I have two Data Frames. The first contains customer data without customer's size. The size can be taken from the other dataframe dfCust. How to assign customer size value from dfCust to the existing CustSize column in df?
Conditions: df.CustID == dfCust.ID OR df.CustVAT == dfCust.VAT.
The problem is that the data frames are not the same size, they are not subsets of each other and I have a lot of empty values.
Additional info: I replaced NaN with empty strings but I'm not sure if that's the right approach.I'm attaching my dummy data frames code.

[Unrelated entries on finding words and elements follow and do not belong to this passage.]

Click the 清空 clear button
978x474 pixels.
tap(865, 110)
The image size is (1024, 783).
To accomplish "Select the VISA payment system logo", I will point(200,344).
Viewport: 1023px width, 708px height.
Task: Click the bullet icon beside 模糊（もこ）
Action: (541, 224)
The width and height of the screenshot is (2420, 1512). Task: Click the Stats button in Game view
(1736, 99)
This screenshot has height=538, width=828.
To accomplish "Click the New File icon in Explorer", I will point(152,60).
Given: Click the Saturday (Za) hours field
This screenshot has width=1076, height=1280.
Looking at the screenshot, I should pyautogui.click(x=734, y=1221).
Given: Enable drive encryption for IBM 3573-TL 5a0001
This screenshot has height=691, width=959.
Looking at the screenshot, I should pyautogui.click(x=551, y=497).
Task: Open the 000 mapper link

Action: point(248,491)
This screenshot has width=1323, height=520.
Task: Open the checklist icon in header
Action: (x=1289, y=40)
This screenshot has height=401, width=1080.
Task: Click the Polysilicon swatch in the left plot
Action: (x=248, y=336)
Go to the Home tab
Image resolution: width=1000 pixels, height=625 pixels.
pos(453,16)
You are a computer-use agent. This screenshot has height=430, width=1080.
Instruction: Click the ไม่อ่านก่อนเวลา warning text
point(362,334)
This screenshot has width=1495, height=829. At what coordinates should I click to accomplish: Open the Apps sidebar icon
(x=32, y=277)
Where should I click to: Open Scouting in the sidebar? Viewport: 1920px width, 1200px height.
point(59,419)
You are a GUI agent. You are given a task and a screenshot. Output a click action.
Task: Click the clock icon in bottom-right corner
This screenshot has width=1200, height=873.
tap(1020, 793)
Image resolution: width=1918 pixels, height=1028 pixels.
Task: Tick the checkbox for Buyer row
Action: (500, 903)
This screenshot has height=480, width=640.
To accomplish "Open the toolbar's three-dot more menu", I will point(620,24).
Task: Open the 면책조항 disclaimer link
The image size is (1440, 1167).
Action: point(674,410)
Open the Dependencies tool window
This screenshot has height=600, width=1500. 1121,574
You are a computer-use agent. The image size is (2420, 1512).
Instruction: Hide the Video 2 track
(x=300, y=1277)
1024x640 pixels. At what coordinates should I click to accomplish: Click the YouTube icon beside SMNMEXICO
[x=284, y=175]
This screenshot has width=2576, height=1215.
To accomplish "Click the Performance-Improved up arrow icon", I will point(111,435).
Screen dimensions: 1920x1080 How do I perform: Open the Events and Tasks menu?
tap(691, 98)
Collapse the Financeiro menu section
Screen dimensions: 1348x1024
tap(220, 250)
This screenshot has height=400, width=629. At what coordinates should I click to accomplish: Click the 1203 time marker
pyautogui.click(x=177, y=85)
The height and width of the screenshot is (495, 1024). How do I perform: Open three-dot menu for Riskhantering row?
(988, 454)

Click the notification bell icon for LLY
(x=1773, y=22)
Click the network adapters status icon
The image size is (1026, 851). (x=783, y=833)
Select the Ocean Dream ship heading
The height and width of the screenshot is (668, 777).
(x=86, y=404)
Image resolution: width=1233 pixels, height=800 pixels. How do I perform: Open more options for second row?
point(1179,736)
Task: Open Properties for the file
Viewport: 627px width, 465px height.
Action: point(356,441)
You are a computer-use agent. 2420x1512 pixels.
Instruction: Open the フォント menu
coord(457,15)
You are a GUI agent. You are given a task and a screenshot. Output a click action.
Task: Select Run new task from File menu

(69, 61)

df = pd.DataFrame({"CustID":['a1','b1','c2','','e1','','g5',''],
"CustVAT":["123","","321","333","444","","","777"],
"CustName":['A','B','C','D','E','F','G','H'],
"OtherInfo":['A1','B1','C1','D1','E1','F1','G1','H1'],
"CustSize":['','','','','','','',''],})
dfCust = pd.DataFrame({"ID":['','e1','','g5','','i6','j1'],
"VAT":["333","444","","","777",'888','999'],
"Name":['D','E','F','G','H','I','J'],
"Size":['small','big','medium','big','medium','medium','small'],})
CodePudding user response:
I am still not sure exactly what you are asking but given two dataframes df and dfCust as illustrated below: df =
CustID CustVAT CustName OtherInfo
0 a1 123 A A1
1 b1 B B1
2 c2 321 C C1
3 333 D D1
4 e1 444 E E1
5 F F1
6 g5 G G1
7 777 H H1
and dfCust=
ID VAT Name Size
0 333 D small
1 e1 444 E big
2 F medium
3 g5 G big
4 777 H medium
5 i6 888 I medium
6 j1 999 J small
You can add to df[CustSize] Column which will select from dfCust if either the CustId or CustVat match using the following:
# Function to select size data
def reportSize(dfc, cid, cvat):
if cid != '' and cid in dfc['ID'].to_list():
return dfc.loc[dfc['ID'] == cid]['Size'].values.item()
if cvat != '' and cvat in dfc['VAT'].to_list():
return dfc.loc[dfc['VAT'] == cvat]['Size'].values.item()
return np.nan
Then execute:
df['CustSize'] = df.apply(lambda row: reportSize(dfCust, row.CustID, row.CustVAT), axis = 1)
Which yields:
CustID CustVAT CustName OtherInfo CustSize
0 a1 123 A A1 NaN
1 b1 B B1 NaN
2 c2 321 C C1 NaN
3 333 D D1 small
4 e1 444 E E1 big
5 F F1 NaN
6 g5 G G1 big
7 777 H H1 medium
You can utilize standard pandas function df.fillna ()
to replace NaN values with whatever you need based on future processing requirements.